Online Exclusives

The State of Clinical Trial Technology

Blake Adams of Florence discusses key report findings and the clinical trial software used to support Pfizer’s global COVID-19 vaccine study.

By: Kristin Brooks

Managing Editor, Contract Pharma

Florence Healthcare recently released its annual State of Clinical Trial Technology Industry Report.

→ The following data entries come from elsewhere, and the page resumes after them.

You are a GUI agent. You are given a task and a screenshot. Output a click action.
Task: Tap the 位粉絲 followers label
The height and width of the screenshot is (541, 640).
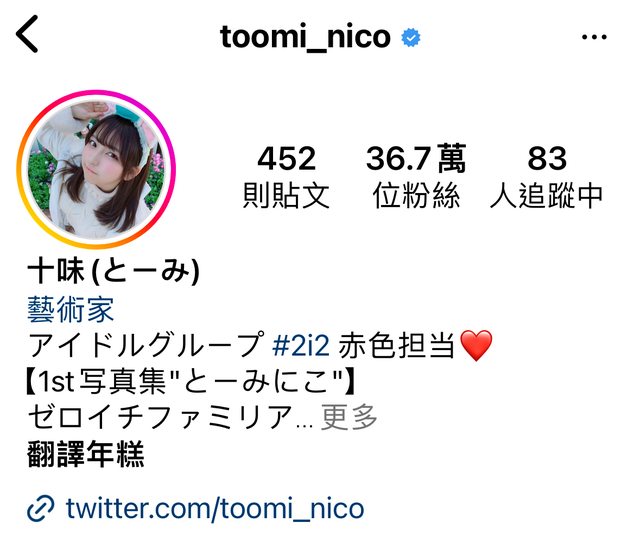pyautogui.click(x=416, y=195)
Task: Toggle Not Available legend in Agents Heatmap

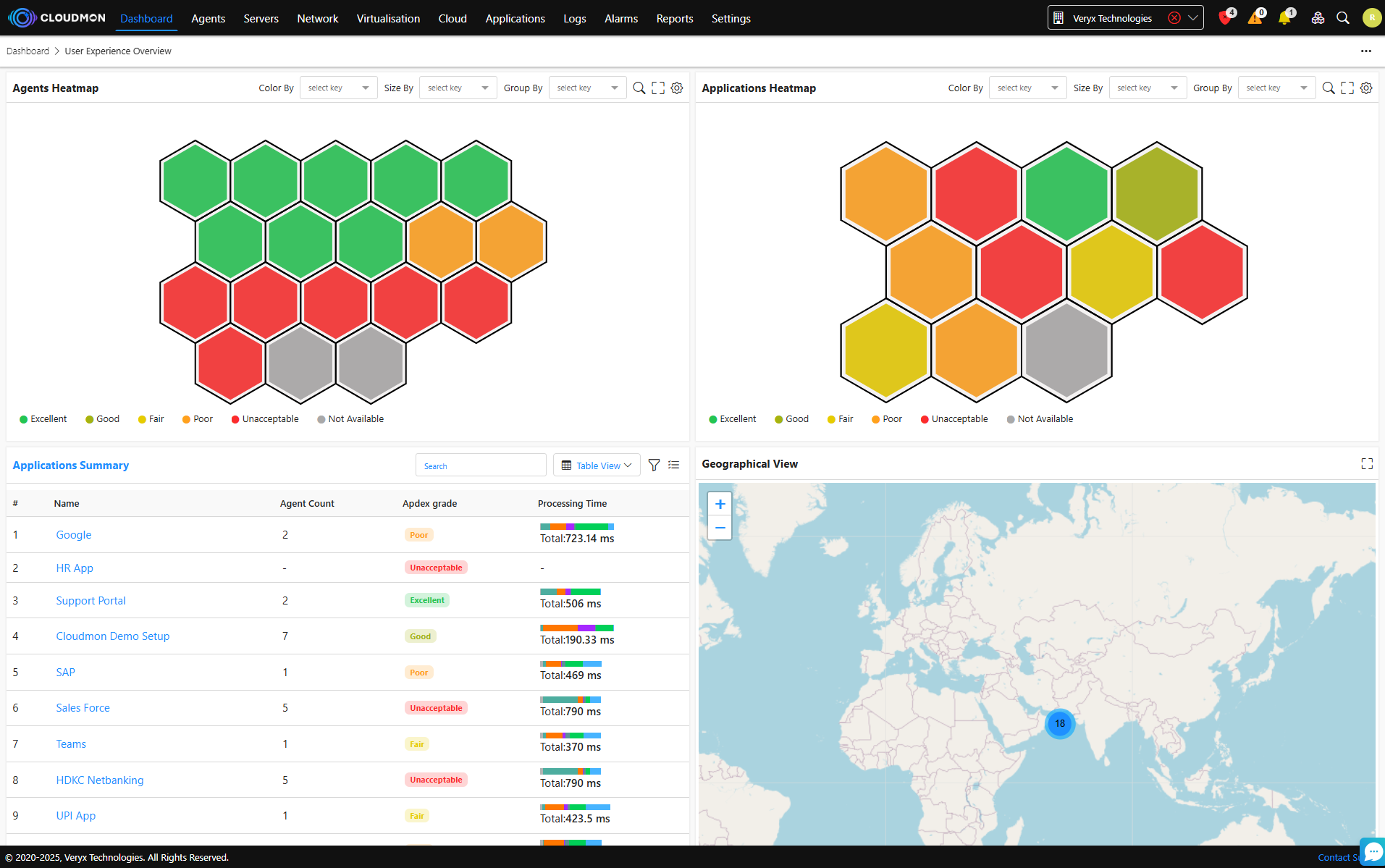Action: click(350, 419)
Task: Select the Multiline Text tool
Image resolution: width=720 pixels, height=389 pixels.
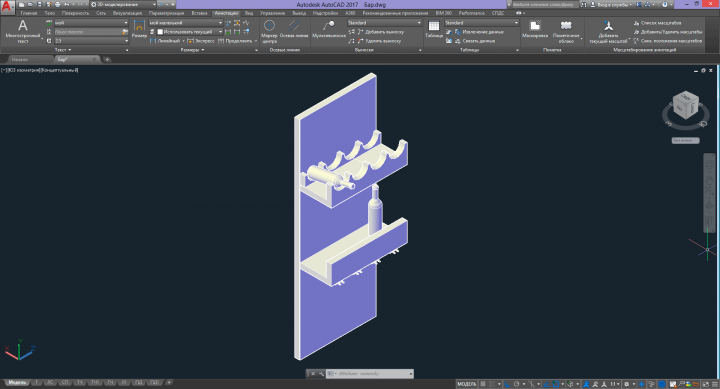Action: tap(23, 31)
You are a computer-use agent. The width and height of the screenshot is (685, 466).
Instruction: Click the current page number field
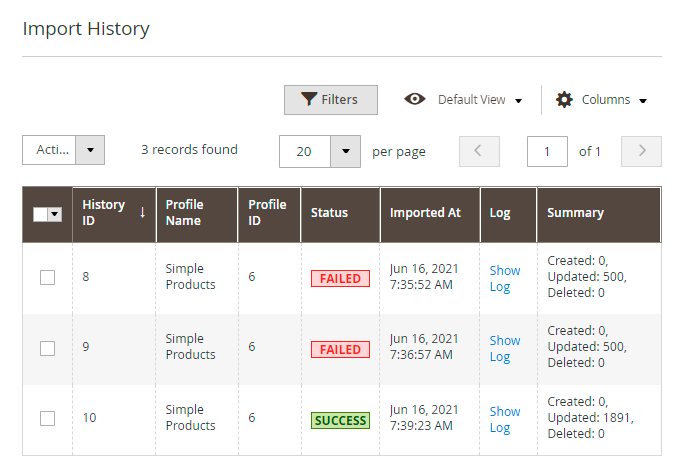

The study of more than 230 clinical operations professionals confirmed what the industry has been seeing over the past 10 months – COVID has forced organizations to accelerate their technology transformation plans, and investment in tech will only accelerate over the next three years.
 
Florence Healthcare, a platform for electronic document and data workflow management and remote connectivity in clinical trials, is the remote clinical trial software actively supporting Pfizer’s global COVID-19 vaccine study.
 
Blake Adams, vice president of marketing at Florence Healthcare discusses some of the key findings from the report, as well as the clinical trial software used to support Pfizer’s global COVID-19 vaccine study. –KB
 
Contract Pharma: What are some of the key findings from the State of Clinical Trial Technology Industry Report?
 
Blake Adams: Remote monitoring, collaboration, and operations are here to stay, with 83% of sponsors & CROs saying most or all of their monitoring will be done remotely in the next three years. The transformation was inevitable, but COVID accelerated it, as 76% of respondents in this year’s study reported that most of their monitor visits are remote compared to only 18% last year. The way sponsors and CROs are shifting budget allocations also reflect this with 36% of sponsors reporting an increase in their technology budget in response to COVID. In short, remote site access will now be a critical component of clinical operations.
 
CP: What do you anticipate with respect to future investment in clinical technology?
 
BA: Three big themes are emerging:
·      We will see stronger alignment between sponsors/CROs and study sites with respect to their needs for technology, with a focus on solving site challenges first to solve sponsor remote access challenges.
·      Study sites will build out site-wide technology infrastructure to create consistent processes, enable automation/AI, and layer on advanced business intelligence capabilities to identify bottlenecks and streamline operations.
·      Remote site access will become critical to clinical trial operations, so sponsors will demand their CRO has remote site access technology, and in-turn CROs with advanced remote site access technology will win more sponsor RFPs.
 
I’ll also add “vaccine within a year” will now be a standard for future viruses and pandemics. Organizations that have the infrastructure to support these timelines will be able to deliver on accelerated timelines.
 
CP: What type of clinical trial software was used to support Pfizer’s global COVID-19 vaccine study. What does this software entail?
 
BA: We equipped Pfizer’s COVID-19 study with remote site access via Florence eHub connected to Florence eBinders eISF at their study sites. Through the Florence eHub, each study site was given its own Florence eBinders platform, the industry-standard Electronic Investigator Site File (eISF) to manage its internal study operations. Pfizer then has remote access to regulatory and source files for monitoring. This degree of remote connectivity was achieved by connecting to our network of 8,500 study sites already on the Florence platform in addition to our implementation team setting up new study sites that weren’t yet connected to the Florence platform in as little as a day.
 
On the software, solution sites manage their regulatory documents from creation to submission, including compliant eSignatures, task management, dashboards, and reports. The site also syncs source data securely into the system from any EMR, source platform or paper source. The sponsor and CRA review documents, assign tasks, sync documents with the eTMF, and manage study progress on the platform.
 
CP: Were there regulatory/compliance hurdles to overcome?
 
BA: The FDA, and other regulatory organizations, introduced a lot of guidance during COVID-19 to help mitigate some of the disruptions associated with restricted access to study sites. We expect those agencies to begin digging deep into some of the technologies that were introduced during this time period for compliance ramifications. We focus our efforts on international compliance and data privacy and protection, not only with regulatory agencies, but also with privacy laws like GDPR and CCPA. It’s important clinical operations leaders evaluate band-aid solutions they put in place during COVID against these standards.
 


Blake Adams leads marketing and growth for Florence, the leading remote site access and eISF platform in clinical research. Blake has spent over 6 years in executive leadership roles in healthcare technology, the last four of which helping build Florence. Prior to Florence Blake served in marketing leadership for Payspan, a Fintech company in healthcare, and Good Samaritan Health Centers, in addition to several years in international NGO consulting roles and other marketing functions. Blake loves talking about tech innovation in healthcare.